The event did not feature any telephone questions, apparently due to concerns over ‘zoom bombing’. Instead, organizers solicited questions over email and the in-event Q&A function. City Manager Deb Feng moderated the forum, with Cupertino Mayor Steven Scharf also online.
Monday’s event was apparently the first in a series, with a second focused on students and teens coming in July.
Looking for ways to improve
Captain Rich Urena represented the County Sheriff’s Department, as he leads the substation in Cupertino.
Over the 90-minute event, Urena answered more than two-dozen questions on use of force, department policies, racial profiling and more.
From the beginning, Urena stressed that the department and its deputies are consistently working to build community trust.
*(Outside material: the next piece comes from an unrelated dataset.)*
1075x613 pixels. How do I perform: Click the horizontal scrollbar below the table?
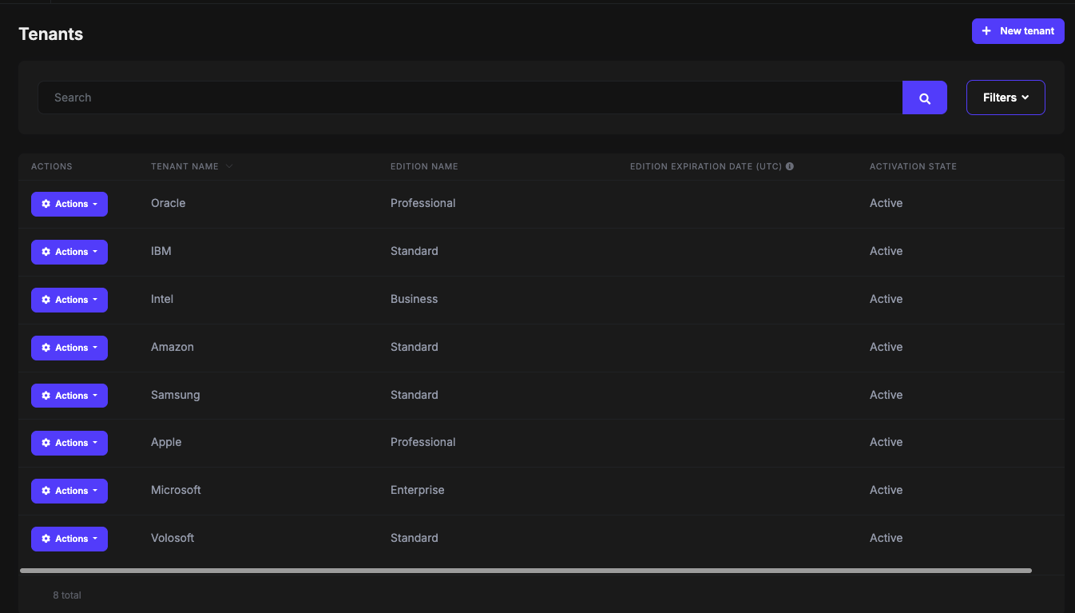pos(525,571)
“We stand in solidarity with the intent of the movement we are seeing nationwide,” Urena said. “What we want to do is really look at how we can improve our services.”
Urena also highlighted the extensive training the department undergoes.
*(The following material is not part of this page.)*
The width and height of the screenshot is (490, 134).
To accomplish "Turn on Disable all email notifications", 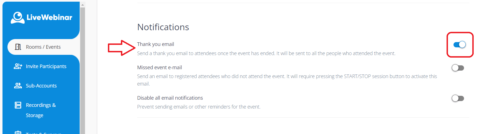I will [458, 98].
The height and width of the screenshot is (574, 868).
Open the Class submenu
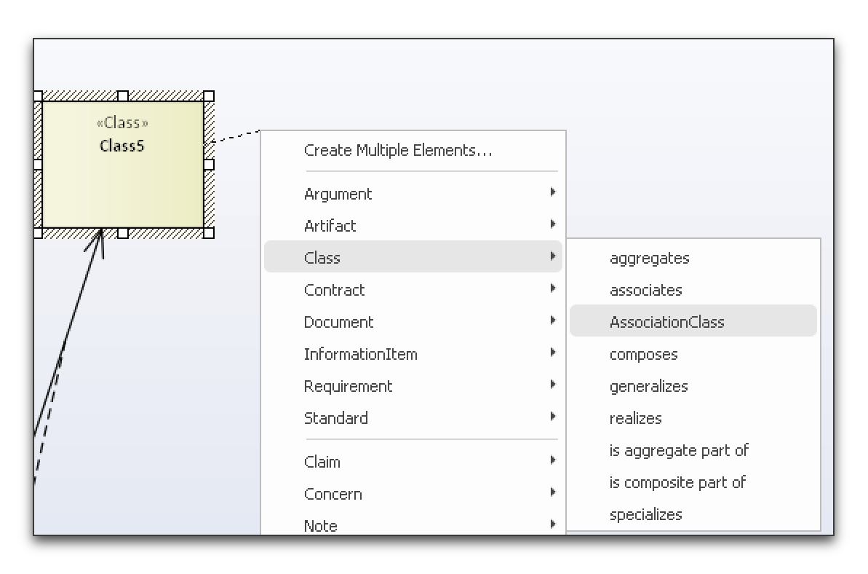(x=322, y=257)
“We are extensively trained on use of force.”
Urena did discuss the lengthy processes and documentation required around use of force. However, he did not discuss ways to revamp or reform that system.
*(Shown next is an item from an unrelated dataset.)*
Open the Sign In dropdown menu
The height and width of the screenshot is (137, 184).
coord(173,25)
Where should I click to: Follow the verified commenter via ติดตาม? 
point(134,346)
The department has banned carotid restraints in recent weeks, and is revisiting the amount of excess military equipment in inventory.
Openness to including other entities in the process
Among the main goals of recent protests has been to have other, non-police, agencies respond to non-violent situations including mental health, homelessness, or disputes.
Urena expressed an openness to that devolvement, up to a point.
“We recognize that we may not be the best in dealing with certain calls for service,” Urena said. “For example, we are seeing many calls related to service for mental health.”
Urena was quick to say that the Sheriff’s office is the most responsive, and other agencies might not have capacity.
“A lot of organizations will not respond in a timely manner.”
According to the conversation, Cupertino spends approximately $15.5 million per year on its contract with the Sheriff’s Department. That is among the lowest in the region.